Forced proximity. Tighter quarters. No conference rooms to retreat to, no parking garages to stand in while I fell apart. Just the ocean, the work, and a man I’d kissed in a blue-lit room and then told it meant nothing.
I nodded professionally. “I’ll have the equipment prepped and briefing materials ready by Saturday.”
He nodded back. We didn’t make eye contact.
Monday. Three p.m. The Gulfstream waited on the tarmac, white and gleaming in the afternoon sun.
Jason was practically vibrating with excitement beside me as we crossed the airfield. “Is this real? Are we actually getting on a private jet?”
“It’s transportation,” I said, echoing words I hadn’t heard Asher say but somehow knew he would have.
He was already aboard. Of course he was. Seated in the main cabin, jacket off, reviewing documents, a glass of water untouched on the table beside him. He looked up when I stepped through the door and our eyes met for the first time in four days.
Four days of Ms. Winters. Four days of professional distance so carefully maintained it felt like a performance. Four days of me getting exactly what I’d asked for and wanting to set it all on fire.
“Right on time,” he said.
“Punctuality is a virtue.” My voice came out steadier than I felt.

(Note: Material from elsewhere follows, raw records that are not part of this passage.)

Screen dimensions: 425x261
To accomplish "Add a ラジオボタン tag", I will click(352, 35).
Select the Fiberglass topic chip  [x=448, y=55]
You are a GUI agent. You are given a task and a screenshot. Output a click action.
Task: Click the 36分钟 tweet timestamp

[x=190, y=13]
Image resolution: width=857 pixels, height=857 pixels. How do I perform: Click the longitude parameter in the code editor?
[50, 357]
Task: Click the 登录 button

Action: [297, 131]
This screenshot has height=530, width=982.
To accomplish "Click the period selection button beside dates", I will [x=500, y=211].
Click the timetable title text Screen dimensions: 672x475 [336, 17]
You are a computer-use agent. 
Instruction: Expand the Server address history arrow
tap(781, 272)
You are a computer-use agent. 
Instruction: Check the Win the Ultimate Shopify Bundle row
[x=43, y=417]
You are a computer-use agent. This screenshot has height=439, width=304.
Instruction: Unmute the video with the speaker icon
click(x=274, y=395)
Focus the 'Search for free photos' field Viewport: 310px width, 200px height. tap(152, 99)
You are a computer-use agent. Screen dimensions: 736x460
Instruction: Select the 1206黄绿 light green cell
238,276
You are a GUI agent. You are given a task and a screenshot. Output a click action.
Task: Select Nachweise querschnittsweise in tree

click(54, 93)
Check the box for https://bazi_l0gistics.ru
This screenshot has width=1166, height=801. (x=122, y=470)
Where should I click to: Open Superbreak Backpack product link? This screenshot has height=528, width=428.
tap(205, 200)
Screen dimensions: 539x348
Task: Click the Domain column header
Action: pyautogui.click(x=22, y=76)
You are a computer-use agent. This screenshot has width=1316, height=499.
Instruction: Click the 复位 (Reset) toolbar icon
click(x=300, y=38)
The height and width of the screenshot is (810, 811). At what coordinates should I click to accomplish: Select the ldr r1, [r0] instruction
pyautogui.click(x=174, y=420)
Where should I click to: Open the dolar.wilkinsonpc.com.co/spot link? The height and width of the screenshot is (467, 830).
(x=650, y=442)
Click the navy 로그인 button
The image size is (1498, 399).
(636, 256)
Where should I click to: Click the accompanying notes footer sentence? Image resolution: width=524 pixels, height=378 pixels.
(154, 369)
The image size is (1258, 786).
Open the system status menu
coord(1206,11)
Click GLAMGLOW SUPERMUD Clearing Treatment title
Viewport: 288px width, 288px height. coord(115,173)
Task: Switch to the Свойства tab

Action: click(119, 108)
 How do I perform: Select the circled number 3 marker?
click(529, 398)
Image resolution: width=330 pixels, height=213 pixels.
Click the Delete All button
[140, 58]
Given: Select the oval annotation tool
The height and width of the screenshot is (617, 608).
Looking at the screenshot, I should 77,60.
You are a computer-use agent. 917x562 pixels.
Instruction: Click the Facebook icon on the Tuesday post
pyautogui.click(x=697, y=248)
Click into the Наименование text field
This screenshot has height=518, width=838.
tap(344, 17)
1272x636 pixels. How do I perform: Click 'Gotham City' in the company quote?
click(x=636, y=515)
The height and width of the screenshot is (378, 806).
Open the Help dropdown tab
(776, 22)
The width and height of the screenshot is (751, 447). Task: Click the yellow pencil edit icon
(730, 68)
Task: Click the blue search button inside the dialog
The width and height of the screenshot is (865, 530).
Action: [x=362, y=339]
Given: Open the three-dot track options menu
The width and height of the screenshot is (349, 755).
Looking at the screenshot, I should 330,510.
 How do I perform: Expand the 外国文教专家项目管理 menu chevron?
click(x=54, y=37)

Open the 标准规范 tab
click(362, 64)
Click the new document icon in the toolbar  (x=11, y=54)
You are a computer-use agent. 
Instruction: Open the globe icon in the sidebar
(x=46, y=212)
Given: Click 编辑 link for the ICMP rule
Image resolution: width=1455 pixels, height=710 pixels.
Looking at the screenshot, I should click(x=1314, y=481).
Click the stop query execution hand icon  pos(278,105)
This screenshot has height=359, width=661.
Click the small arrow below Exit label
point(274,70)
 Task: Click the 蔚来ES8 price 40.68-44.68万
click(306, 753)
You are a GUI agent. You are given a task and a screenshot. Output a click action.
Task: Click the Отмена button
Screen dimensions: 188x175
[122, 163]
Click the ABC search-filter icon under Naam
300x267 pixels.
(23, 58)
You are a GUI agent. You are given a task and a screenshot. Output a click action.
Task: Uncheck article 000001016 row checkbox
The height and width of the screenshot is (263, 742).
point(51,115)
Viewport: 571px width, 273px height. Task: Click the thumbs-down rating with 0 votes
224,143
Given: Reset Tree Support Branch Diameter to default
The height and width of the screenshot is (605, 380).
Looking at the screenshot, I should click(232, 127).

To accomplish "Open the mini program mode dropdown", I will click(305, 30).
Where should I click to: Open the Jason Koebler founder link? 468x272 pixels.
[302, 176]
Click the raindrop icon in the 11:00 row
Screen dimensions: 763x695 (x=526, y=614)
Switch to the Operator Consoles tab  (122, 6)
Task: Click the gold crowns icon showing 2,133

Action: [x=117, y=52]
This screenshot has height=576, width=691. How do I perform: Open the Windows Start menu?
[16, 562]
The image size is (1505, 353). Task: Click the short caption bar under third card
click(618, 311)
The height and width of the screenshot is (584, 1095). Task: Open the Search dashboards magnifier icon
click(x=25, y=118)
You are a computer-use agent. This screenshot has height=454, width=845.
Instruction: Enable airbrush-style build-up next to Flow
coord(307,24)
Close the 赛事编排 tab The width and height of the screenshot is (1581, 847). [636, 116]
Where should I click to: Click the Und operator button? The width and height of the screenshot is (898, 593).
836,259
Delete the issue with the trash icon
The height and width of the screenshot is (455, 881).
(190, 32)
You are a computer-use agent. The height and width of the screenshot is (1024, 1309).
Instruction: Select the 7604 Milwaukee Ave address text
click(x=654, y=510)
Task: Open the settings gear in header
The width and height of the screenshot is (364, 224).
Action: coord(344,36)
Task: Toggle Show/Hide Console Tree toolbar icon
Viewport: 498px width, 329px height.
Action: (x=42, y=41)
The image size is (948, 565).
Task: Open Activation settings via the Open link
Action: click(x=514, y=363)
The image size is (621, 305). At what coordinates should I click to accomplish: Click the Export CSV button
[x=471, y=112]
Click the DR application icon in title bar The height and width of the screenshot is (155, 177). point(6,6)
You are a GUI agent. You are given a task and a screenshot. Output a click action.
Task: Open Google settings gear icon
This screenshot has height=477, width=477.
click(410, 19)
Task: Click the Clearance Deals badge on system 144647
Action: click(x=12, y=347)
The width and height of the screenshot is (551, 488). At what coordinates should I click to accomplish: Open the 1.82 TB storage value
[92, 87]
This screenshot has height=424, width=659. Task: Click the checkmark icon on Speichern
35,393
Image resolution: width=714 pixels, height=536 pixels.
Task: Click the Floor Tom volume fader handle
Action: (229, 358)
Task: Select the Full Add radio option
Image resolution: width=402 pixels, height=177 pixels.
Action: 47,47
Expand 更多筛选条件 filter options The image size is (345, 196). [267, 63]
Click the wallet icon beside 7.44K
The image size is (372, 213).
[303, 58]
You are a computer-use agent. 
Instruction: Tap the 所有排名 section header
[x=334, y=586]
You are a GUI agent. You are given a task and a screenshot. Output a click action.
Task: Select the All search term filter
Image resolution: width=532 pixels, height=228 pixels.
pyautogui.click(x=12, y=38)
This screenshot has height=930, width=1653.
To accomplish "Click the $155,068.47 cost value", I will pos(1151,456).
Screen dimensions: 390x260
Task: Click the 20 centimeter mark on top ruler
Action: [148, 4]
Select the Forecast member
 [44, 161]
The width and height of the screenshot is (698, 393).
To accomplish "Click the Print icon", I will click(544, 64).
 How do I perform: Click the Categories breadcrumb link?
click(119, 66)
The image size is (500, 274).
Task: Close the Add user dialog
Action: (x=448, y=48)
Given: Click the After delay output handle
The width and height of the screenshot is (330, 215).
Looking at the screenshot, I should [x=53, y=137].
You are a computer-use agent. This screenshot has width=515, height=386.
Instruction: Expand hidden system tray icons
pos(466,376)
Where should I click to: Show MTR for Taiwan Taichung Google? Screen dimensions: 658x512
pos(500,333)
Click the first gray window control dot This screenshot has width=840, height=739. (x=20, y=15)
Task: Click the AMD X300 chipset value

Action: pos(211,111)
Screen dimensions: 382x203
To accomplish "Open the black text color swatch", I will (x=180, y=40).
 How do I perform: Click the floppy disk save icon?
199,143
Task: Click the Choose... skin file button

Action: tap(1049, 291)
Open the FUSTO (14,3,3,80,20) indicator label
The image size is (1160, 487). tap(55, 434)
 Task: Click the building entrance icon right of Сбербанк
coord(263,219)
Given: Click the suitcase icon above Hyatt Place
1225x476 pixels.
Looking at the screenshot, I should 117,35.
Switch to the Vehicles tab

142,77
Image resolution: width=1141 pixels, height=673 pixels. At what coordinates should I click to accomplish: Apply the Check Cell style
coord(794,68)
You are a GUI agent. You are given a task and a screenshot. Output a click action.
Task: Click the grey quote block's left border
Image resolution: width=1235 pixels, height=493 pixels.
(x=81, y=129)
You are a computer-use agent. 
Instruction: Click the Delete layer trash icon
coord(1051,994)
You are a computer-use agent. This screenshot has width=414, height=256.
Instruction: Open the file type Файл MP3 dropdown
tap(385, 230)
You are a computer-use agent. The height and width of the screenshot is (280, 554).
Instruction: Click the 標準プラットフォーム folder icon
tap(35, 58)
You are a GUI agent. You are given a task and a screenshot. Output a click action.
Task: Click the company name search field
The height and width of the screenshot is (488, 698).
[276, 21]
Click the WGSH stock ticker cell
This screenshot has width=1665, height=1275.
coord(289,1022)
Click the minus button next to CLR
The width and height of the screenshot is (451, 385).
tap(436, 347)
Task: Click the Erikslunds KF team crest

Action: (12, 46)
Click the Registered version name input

The interior was obscene—leather, polished wood, screens, a conference area in the back. I chose a seat across from him because it was the logical configuration and absolutely not because it was the closest I’d been to him since the morning I’d wrecked everything.
Jason dropped into a seat across the aisle, already pulling out his laptop. “This is amazing,” he said to no one in particular.
The engines hummed to life. I pulled a technical report from my bag and opened it on my lap. Page one. Acoustic deterrent frequency analysis. Words I’d read six times already.
I stared at the same paragraph for twenty minutes.
The problem wasn’t the report. The problem was that Asher was six feet away, and I could smell his cologne—something clean and warm that I’d first noticed at the bar and then again in the simulation chamber when his mouth had been on my neck—and his hands were resting on the table as he read, and I knew exactly what those hands felt like threaded through my hair.
He turned a page. I watched his fingers. Then I hated myself and looked out the window.
The Pacific was falling away beneath us, all that blue stretching to the horizon, and his reflection was ghosted in the glass. I could see him without looking at him. Could trace the line of his jaw, the set of his shoulders, the way he held his pen like it owed him something.
He glanced up. Our reflections met in the window. I didn’t look away fast enough, and neither did he.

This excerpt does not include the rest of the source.